La historia del
Imperio Romano, más allá de las obras de historiadores aficionados y
literatos pretenciosos, es fascinante. Es cierto que la literatura ha
dado buenas obras e incluso contemplo con interés algunos historiadores
que se dedican a la divulgación.
Mi buen amigo y tristemente
desaparecido Gonzalo Anes, uno de los grandes historiadores españoles y
un extraordinario director de la Academia de la Historia, cuyos pasos ha
mejorado con acierto y eficacia Carmen Iglesias, detestaba a los
divulgadores.
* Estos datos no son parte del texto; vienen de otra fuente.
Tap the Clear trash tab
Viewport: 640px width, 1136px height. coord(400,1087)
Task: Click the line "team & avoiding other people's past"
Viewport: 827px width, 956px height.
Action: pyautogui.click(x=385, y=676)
Todavía recuerdo que le comenté el nombre de un conocido
historiador como académico y resolvió la cuestión aduciendo que se
dedicaba a la divulgación.
La historia de Roma es manoseada, con más o
menos acierto, pero resulta siempre muy útil, porque fue un pueblo
extraordinario, que construyó un Imperio que finalizó en Occidente con
la caída de Roma en el 476 y en Oriente en mi opinión más con la
conquista latina de Constantinopla en 1204 que con la turca del 1453.
Los bizantinos siempre se denominaron Imperio Romano de Oriente, pero
también es cierto que en el período final era sobre todo helénico en un
proceso que había comenzado con el Gran Cisma de 1054 que dio lugar a la
Iglesia Ortodoxa.
Los
romanos amaban profundamente el derecho y las instituciones públicas y
privadas que organizaban su vida, pero que explican su capacidad de
crear uno de los mayores imperios de la Historia. En este sentido,
establecieron la dictadura como una magistratura extraordinaria suprema
con «imperium maius» sobre el resto de los magistrados durante seis
meses para hacer frente a un grave peligro.
El dictador era nombrado por
los cónsules de acuerdo con el Senado. Era el último recurso
constitucional cuando el sistema dual de los cónsules era insuficiente e
ineficaz, insisto, ante una cuestión grave que afectaba a la República.
Esta suspensión de garantías constitucionales era posteriormente
controlada para que nadie pudiera excederse. El término dictadura
posteriormente se pervirtió fruto de la crisis social y política que
afectó a la República dando lugar a personajes como Sila, Mario, Pompeyo
y César. A pesar de ello, Roma fue capaz desde las instituciones abrir
camino al régimen autoritario del Principado en la persona de Augusto
que lo que realmente hizo fue acumular los diferentes cargos y que
posteriormente lo hemos conocido como emperador.
España vive una
suspensión de garantías constitucionales a partir de la inquietante
perversión de la figura del Estado de Alarma que se está empleando de
una forma incorrecta, aunque el fin que se busque sea, como sucedía en
Roma, hacer frente a una situación excepcional. Mientras escribo este
artículo escucho las caceroladas que ayer sustituyeron en mi barrio a
los aplausos. Es preocupante que aplaudamos en lugar de manifestarnos
para exigir más tests, mejores condiciones laborales, salariales y de
seguridad para el personal sanitario.
Al igual que en Roma, cabe exigir
que el Gobierno nos explique por qué han tenido que afrontar la pandemia
sin medios y qué intereses hay detrás de las empresas que han sido
incapaces de suministrarlos. Ha fallecido mucha gente y tenemos derecho a
saber. Han pasado muchas semanas y hemos ido de ridículo en ridículo y
de contradicción en contradicción.
La
decisiones que afectan a nuestros derechos y libertades públicas se
acuerdan a golpe de decreto u orden ministerial. Es increíble. Es cierto
que tenemos el antecedente de la perversa utilización de los reales
decretos ley que han pasado de un uso excepcional, como es la previsión
constitucional, a ordinario otorgando un asombroso poder al Gobierno.
Con la aplicación del Estado de Alarma se ha suspendido el ejercicio de
derechos tan fundamentales como la libertad religiosa, de reunión, de
libertad de circulación y residencia, así como se ha limitado la
participación en asuntos públicos.
No contentos con ello se han
planteado controlar la libertad de expresión o con una interpretación
fraudulenta del artículo 128, la expropiación forzosa y las
nacionalizaciones de empresas. Lo que estamos viviendo es un suspensión
de derechos y libertades que entra en colisión directa con el artículo
55 de la CE que prohibe expresamente que esto se produzca salvo «cuando
se acuerde la declaración del estado de excepción o de sitio en los
términos previstos en la Constitución».
Me permito dedicar este artículo
a una de mis más queridas amigas que ha perdido a su madre, han
enfermado ocho personas de su familia y cuida a una anciana dependiente
de alto riesgo sin que le hayan facilitado test. Por todo ello habrá que
exigir explicaciones y responsabilidades.